By Andrew Willis in the Globe & Mail Streetwise blog:
The bailout of AIG was always predicated on fears that dominos - in the form of banks and insurers - would fall if the world's largest insurer were to renege on its contracts.
What's never been completely clear was just who these dominos might be - AIG treated its client list as confidential, and never disclosed who were the biggest counterparties on products such as credit default swaps. Over the weekend, names started to emerge, and it shouldn't be a big surprise to see a Canadian bank on the list.
Fortune magazine named Bank of Montreal as one of 15 counterparties to AIG that have collected on derivative contracts with the insurer. BMO is in good company: Most of the world's significant financial institutions are on this list, and have collected on contracts with AIG. Firms involved include Goldman Sachs, Merrill Lynch and the big European banks. Again, no surprises.
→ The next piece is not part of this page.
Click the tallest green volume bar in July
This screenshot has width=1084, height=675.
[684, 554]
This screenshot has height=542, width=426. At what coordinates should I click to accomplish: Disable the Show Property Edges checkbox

Fortune, channelling angry U.S. Senators, tried to make villians out of AIG counterparties, as its coverage says: “While the government has maintained that saving AIG was necessary to prevent an even wider catastrophe, senators contend the move has also bailed out counterparties who took unwise risks.”
The U.S. politicians are making a logical leap here that's hard to follow. Companies did business in good faith with AIG, assuming that the insurer was competently run, and assured by triple-A credit ratings and decades of favourable experience.
We've now found out AIG didn't deserve this faith, and taxpayers are paying a fearsome price to rescue the insurer. That's a lousy outcome. Blowing up all of AIG's clients by refusing to honour derivative contracts would make the fallout from AIG's meltdown even worse.In a moves that's co-incidental, BMO bought AIG's Canadian insurance unit in January for $375-million (U.S.)